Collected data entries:
◆ ◆ ◆ ◆ ◆ ◆ ◆
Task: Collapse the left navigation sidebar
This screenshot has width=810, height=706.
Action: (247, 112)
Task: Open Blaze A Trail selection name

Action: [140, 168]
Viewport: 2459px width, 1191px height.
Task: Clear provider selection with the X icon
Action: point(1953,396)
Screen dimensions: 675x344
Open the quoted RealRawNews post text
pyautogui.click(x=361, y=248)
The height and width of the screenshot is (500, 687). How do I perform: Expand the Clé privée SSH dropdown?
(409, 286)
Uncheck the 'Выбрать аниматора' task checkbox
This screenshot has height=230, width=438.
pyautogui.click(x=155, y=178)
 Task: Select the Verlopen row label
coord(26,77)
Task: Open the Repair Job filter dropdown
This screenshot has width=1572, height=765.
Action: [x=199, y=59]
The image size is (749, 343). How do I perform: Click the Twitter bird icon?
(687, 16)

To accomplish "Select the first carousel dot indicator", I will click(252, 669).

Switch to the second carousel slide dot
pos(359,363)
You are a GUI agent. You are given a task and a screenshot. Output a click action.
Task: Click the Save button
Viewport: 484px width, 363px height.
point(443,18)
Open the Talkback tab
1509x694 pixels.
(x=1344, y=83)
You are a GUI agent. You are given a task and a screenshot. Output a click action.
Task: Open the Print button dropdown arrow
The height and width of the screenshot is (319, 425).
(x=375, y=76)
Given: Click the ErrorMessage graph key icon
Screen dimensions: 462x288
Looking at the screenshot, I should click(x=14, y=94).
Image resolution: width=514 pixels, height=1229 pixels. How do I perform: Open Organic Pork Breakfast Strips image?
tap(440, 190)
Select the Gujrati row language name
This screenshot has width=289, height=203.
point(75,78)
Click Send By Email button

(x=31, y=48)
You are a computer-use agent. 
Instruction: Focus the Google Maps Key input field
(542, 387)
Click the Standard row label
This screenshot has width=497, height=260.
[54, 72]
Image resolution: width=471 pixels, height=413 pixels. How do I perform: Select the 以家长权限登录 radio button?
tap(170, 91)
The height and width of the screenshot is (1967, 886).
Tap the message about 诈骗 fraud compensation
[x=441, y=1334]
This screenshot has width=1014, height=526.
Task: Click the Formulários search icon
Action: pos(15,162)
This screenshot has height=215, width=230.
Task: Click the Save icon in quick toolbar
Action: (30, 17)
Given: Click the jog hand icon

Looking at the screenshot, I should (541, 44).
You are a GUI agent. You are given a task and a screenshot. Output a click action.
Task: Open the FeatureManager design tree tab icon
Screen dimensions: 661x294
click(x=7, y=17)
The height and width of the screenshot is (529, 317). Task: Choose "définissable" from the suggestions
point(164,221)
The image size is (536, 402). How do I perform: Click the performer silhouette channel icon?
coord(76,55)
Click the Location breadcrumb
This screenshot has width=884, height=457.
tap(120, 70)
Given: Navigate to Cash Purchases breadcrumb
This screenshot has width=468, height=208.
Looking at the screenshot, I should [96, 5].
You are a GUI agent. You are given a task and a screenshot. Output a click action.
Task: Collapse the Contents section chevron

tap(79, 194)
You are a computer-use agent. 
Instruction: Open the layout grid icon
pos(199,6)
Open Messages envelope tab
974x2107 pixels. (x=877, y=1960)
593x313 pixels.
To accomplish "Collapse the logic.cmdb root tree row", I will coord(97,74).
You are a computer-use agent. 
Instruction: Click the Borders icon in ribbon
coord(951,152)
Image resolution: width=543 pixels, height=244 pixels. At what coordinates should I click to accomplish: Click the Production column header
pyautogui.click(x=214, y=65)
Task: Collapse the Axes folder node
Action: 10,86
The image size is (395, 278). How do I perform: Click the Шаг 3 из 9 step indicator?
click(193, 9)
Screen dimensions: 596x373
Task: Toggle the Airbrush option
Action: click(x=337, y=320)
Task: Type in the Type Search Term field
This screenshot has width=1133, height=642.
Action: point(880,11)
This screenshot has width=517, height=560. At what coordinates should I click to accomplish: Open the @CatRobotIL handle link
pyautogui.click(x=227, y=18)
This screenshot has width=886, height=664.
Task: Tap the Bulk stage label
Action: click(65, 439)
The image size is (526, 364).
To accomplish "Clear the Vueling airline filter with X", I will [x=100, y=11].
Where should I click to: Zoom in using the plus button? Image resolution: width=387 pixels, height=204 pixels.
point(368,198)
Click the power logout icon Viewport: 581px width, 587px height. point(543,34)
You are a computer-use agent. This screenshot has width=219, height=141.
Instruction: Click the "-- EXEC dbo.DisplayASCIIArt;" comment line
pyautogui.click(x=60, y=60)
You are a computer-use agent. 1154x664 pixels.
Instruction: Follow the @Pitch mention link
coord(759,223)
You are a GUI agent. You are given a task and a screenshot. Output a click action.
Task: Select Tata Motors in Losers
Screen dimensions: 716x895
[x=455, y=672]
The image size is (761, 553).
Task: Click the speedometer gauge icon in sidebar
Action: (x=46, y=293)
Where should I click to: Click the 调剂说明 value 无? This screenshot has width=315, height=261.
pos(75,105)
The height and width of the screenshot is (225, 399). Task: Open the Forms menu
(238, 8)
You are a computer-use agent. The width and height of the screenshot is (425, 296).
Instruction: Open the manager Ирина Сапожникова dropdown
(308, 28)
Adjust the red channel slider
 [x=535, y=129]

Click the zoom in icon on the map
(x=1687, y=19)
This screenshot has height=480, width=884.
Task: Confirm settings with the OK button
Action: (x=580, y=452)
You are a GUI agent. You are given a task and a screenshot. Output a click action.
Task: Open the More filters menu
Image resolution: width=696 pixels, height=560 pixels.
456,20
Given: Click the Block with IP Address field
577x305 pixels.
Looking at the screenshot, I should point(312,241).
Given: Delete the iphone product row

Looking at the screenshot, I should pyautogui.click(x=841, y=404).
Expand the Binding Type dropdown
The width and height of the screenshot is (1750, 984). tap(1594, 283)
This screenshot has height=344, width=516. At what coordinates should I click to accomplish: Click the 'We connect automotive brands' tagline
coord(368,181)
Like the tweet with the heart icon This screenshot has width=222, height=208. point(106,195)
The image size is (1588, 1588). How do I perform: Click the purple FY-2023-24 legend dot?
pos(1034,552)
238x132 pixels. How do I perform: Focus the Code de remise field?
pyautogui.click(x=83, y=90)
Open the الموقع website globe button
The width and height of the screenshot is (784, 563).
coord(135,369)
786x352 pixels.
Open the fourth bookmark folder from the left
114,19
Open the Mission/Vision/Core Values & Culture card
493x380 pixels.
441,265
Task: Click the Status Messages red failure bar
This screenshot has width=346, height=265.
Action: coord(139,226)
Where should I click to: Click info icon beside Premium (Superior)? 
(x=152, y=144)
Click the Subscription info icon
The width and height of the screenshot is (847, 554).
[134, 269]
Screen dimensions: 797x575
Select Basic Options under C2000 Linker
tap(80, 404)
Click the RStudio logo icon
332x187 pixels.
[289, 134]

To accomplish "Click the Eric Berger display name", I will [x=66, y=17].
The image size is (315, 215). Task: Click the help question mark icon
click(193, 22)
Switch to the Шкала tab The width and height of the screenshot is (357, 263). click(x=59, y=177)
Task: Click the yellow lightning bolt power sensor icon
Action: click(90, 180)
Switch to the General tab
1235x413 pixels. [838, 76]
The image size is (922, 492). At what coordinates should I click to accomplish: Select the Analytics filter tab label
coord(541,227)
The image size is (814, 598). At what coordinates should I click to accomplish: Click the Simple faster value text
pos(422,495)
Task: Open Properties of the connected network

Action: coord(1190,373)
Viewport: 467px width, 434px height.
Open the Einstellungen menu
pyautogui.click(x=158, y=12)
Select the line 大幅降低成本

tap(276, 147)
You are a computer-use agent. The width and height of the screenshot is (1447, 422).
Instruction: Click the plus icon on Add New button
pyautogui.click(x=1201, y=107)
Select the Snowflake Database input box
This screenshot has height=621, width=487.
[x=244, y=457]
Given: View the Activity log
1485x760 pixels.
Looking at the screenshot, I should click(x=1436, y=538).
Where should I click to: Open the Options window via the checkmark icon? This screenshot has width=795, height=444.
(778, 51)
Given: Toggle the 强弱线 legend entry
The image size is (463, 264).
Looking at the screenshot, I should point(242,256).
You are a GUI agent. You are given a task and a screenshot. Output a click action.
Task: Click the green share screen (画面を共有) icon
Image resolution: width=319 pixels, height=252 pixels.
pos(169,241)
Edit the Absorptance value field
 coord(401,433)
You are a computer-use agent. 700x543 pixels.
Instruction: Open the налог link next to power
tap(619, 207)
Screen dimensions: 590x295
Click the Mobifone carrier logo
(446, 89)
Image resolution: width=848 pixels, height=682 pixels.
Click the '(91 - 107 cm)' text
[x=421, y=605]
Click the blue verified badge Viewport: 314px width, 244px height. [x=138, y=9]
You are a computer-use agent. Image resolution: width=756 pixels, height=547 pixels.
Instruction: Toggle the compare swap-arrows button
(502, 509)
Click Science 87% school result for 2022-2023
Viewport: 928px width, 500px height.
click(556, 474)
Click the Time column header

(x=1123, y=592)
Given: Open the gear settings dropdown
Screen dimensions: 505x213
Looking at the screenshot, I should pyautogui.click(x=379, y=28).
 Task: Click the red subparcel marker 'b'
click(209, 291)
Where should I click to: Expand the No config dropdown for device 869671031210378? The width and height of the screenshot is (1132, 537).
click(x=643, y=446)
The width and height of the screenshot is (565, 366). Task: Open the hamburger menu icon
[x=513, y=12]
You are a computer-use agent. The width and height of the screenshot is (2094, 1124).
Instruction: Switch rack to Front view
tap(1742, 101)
◆ ◆ ◆ ◆ ◆ ◆ ◆
> [WORK TASK]:
Every line that contains the string "tree" should be copied from the entries.

> [TASK RESULT]:
Task: Open the FeatureManager design tree tab icon
To accomplish "Collapse the logic.cmdb root tree row", I will coord(97,74).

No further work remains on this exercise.